Fibropolycystic disease of the hepatobiliary system and kidneys

Abstract

This complicated case of fibropolycystic disease of the hepatobiliary system and kidneys was ably and incisively analyzed by Professor Sheila Sherlock. Her clinical acumen was revealed by her ability to differentiate congenital hepatic fibrosis, Caroli's disease, and adult polycystic disease of the liver and kidney. Interesting histologic features of this case included hepatic fibrosis with intact limiting plates anc central veins and the presence of bile plugs in the ducts, but the absence of bile statsis in the parenchyma. A percutaneous transhepatic cholangiogram demonstrated the dilated intrahepatic and extrahepatic ducts. Washing out the "gunk" from the biliary tract by T-tube drainage has great limitations in this type of case. Therefore, Dr.
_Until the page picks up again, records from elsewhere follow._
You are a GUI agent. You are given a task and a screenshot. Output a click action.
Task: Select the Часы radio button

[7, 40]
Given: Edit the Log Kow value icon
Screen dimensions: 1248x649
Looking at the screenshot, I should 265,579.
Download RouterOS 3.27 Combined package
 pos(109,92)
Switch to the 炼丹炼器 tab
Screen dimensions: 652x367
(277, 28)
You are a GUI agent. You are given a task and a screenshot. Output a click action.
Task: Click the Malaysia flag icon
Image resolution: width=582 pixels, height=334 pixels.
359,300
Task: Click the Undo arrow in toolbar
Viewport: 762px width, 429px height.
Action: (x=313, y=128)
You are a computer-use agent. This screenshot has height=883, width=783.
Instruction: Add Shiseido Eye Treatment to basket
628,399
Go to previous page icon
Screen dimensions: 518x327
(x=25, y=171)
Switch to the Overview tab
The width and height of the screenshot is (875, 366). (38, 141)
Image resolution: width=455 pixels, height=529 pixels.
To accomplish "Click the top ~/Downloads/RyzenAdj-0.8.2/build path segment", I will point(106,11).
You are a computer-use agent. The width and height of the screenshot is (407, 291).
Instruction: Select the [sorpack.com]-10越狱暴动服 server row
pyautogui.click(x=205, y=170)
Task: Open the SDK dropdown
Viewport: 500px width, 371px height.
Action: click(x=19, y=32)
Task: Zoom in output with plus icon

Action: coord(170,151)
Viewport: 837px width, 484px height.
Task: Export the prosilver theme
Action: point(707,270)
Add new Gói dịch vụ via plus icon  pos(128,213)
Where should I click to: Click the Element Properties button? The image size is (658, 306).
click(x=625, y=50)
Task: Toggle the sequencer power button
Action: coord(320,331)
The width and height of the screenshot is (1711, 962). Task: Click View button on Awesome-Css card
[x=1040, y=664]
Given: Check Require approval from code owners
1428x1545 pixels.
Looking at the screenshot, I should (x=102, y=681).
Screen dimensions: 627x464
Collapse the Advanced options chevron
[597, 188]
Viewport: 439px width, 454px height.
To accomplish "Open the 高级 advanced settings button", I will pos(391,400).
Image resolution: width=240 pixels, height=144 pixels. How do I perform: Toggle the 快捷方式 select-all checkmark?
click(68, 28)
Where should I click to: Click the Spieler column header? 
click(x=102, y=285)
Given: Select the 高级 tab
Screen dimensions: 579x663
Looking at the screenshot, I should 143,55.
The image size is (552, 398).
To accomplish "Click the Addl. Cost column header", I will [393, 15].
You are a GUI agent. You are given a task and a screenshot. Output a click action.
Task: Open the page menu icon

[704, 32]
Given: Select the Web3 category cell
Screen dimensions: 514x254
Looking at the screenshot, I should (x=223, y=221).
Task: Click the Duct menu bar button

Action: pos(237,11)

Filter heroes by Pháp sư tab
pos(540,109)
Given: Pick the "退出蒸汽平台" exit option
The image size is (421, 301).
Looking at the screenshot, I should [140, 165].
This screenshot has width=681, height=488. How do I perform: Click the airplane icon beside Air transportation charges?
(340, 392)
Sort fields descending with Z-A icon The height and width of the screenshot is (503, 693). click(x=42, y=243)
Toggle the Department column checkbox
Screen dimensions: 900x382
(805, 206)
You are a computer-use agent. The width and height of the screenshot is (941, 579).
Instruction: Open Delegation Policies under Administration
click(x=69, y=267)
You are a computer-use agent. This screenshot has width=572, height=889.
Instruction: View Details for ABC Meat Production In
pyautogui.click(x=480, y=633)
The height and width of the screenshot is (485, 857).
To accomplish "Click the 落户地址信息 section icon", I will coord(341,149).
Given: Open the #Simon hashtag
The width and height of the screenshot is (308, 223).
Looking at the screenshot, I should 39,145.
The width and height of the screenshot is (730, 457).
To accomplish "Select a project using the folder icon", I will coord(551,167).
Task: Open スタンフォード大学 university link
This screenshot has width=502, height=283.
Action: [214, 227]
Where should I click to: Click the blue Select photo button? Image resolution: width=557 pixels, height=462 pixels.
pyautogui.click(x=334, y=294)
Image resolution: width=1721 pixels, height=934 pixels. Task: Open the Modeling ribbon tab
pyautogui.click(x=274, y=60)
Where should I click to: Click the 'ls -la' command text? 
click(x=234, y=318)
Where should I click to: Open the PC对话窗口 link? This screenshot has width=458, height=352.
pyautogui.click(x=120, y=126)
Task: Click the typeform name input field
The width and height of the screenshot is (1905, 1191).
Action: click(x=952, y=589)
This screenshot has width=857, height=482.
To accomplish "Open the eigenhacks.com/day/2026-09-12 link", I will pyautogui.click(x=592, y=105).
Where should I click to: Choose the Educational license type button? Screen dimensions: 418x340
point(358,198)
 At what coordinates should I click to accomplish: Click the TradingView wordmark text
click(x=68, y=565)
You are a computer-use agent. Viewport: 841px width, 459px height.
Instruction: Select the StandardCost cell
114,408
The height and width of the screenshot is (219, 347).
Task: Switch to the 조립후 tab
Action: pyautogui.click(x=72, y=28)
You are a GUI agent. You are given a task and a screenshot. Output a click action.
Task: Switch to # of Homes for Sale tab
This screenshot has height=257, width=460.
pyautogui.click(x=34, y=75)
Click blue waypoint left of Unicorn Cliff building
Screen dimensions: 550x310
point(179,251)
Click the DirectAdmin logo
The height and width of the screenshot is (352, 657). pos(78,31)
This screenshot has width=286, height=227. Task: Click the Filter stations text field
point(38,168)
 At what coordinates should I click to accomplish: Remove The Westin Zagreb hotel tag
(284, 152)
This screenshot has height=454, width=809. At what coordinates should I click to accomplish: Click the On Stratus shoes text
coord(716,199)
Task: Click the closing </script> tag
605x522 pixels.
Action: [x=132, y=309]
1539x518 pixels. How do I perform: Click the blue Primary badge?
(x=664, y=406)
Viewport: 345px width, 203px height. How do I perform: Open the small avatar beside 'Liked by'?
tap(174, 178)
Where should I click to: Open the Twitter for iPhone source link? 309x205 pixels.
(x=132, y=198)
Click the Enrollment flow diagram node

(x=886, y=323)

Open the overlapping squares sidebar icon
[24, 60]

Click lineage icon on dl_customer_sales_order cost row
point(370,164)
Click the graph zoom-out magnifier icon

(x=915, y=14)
Adson suggested irrigation of the biliary ductal system using tubed placed transhepatically, plus a wide choledojejunostomy. Dr. Sherlock questioned this surgical approach. The use of chenodeoxycholic acid for this "gunk" was suggested. In spite of the dilated ducts and pathologic changes in the liver, the patient was not jandiced and did not have stones in her biliary tract. The genetics of this patient's problems was discussed.